◆ **Task**:
Check each line of the material below for "computer", then copy the ones that contain it.

◆ **Data shown**:
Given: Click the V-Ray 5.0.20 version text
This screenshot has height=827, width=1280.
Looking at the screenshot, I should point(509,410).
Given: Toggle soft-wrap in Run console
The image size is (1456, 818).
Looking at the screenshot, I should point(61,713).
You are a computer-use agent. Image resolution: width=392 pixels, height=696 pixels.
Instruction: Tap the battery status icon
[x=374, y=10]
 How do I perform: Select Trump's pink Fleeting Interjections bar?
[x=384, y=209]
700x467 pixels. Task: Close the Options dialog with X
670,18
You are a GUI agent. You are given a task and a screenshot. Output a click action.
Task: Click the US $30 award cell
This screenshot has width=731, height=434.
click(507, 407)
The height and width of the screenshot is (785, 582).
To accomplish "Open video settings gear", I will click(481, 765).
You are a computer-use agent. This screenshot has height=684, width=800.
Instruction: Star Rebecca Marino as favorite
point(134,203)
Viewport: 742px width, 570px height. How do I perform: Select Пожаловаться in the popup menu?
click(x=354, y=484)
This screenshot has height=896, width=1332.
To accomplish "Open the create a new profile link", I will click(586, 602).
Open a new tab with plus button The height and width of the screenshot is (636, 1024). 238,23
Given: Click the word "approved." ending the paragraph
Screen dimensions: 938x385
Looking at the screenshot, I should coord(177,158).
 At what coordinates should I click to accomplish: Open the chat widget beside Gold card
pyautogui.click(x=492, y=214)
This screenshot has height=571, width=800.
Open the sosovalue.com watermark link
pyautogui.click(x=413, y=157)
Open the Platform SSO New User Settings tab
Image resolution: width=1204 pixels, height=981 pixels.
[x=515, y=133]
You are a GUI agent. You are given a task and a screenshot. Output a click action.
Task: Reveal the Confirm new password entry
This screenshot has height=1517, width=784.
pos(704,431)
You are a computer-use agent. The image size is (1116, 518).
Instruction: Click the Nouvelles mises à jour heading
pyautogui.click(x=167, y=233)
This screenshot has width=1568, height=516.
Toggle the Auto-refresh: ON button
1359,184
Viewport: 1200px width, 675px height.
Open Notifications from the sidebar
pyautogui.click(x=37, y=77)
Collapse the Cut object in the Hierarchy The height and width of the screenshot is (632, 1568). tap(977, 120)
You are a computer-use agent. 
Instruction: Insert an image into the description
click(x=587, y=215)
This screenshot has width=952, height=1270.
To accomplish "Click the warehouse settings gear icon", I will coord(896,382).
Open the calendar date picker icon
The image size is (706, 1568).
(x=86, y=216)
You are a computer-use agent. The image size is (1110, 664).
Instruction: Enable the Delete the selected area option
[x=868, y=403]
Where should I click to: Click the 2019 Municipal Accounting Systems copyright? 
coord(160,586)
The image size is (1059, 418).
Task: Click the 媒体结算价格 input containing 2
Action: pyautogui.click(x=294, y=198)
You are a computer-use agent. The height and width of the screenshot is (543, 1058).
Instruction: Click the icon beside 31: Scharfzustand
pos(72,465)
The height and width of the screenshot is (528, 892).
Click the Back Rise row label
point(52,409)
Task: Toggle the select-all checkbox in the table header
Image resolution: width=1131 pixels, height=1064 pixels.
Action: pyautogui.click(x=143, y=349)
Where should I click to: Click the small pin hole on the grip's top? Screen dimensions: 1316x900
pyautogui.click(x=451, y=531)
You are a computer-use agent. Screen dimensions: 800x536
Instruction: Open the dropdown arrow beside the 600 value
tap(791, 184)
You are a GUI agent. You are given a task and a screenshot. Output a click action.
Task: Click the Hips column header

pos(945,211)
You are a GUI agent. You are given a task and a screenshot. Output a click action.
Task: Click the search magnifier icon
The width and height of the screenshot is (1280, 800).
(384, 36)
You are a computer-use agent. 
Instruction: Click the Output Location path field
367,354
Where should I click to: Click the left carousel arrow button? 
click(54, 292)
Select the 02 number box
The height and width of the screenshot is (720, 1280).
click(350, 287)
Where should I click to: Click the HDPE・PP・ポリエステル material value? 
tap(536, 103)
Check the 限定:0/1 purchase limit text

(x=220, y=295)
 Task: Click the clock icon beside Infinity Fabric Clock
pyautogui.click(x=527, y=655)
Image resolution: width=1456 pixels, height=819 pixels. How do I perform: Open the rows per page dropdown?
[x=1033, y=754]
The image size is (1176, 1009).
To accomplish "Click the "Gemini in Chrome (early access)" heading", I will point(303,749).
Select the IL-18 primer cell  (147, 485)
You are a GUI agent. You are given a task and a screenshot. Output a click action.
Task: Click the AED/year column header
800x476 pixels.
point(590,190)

◆ **Exercise output**:
You are a computer-use agent. Image resolution: width=392 pixels, height=696 pixels.
You are a computer-use agent. This screenshot has height=684, width=800.
You are a computer-use agent. The image size is (1116, 518).
You are a computer-use agent. 
You are a computer-use agent. The image size is (1110, 664).
You are a computer-use agent. The height and width of the screenshot is (543, 1058).
You are a computer-use agent. Screen dimensions: 800x536
You are a computer-use agent. 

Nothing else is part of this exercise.